◆ **Exercise details**
The data below should be copied over with complete accuracy.

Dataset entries
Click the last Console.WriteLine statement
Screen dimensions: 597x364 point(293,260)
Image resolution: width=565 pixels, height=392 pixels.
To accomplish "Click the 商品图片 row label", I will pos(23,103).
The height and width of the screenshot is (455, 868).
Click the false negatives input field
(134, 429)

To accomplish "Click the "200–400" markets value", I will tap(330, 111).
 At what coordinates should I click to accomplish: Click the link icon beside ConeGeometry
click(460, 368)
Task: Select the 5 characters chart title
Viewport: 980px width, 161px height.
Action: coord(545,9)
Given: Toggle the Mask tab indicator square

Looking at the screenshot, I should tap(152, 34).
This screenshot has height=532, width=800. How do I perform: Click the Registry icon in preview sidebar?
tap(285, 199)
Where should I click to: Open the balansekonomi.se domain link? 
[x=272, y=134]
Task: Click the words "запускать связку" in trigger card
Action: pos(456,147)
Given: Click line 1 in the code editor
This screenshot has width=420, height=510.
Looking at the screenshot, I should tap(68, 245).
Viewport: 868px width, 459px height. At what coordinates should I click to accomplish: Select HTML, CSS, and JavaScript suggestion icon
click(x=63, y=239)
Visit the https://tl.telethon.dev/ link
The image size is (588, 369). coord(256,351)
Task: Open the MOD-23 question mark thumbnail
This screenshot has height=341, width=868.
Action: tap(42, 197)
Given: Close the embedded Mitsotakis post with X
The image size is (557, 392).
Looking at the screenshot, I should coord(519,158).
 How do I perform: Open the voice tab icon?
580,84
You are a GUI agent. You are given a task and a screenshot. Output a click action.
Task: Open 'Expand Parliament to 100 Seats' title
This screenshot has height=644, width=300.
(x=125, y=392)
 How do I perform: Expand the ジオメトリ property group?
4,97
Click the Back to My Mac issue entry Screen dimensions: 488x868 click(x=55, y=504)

◆ **Solution**
Click the last Console.WriteLine statement
Screen dimensions: 597x364 point(293,260)
Image resolution: width=565 pixels, height=392 pixels.
To accomplish "Click the 商品图片 row label", I will pos(23,103).
The height and width of the screenshot is (455, 868).
Click the false negatives input field
(134, 429)

To accomplish "Click the "200–400" markets value", I will tap(330, 111).
 At what coordinates should I click to accomplish: Click the link icon beside ConeGeometry
click(460, 368)
Task: Select the 5 characters chart title
Viewport: 980px width, 161px height.
Action: coord(545,9)
Given: Toggle the Mask tab indicator square

Looking at the screenshot, I should tap(152, 34).
This screenshot has height=532, width=800. How do I perform: Click the Registry icon in preview sidebar?
tap(285, 199)
Where should I click to: Open the balansekonomi.se domain link? 
[x=272, y=134]
Task: Click the words "запускать связку" in trigger card
Action: pos(456,147)
Given: Click line 1 in the code editor
This screenshot has width=420, height=510.
Looking at the screenshot, I should tap(68, 245).
Viewport: 868px width, 459px height. At what coordinates should I click to accomplish: Select HTML, CSS, and JavaScript suggestion icon
click(x=63, y=239)
Visit the https://tl.telethon.dev/ link
The image size is (588, 369). coord(256,351)
Task: Open the MOD-23 question mark thumbnail
This screenshot has height=341, width=868.
Action: tap(42, 197)
Given: Close the embedded Mitsotakis post with X
The image size is (557, 392).
Looking at the screenshot, I should coord(519,158).
 How do I perform: Open the voice tab icon?
580,84
You are a GUI agent. You are given a task and a screenshot. Output a click action.
Task: Open 'Expand Parliament to 100 Seats' title
This screenshot has height=644, width=300.
(x=125, y=392)
 How do I perform: Expand the ジオメトリ property group?
4,97
Click the Back to My Mac issue entry Screen dimensions: 488x868 click(x=55, y=504)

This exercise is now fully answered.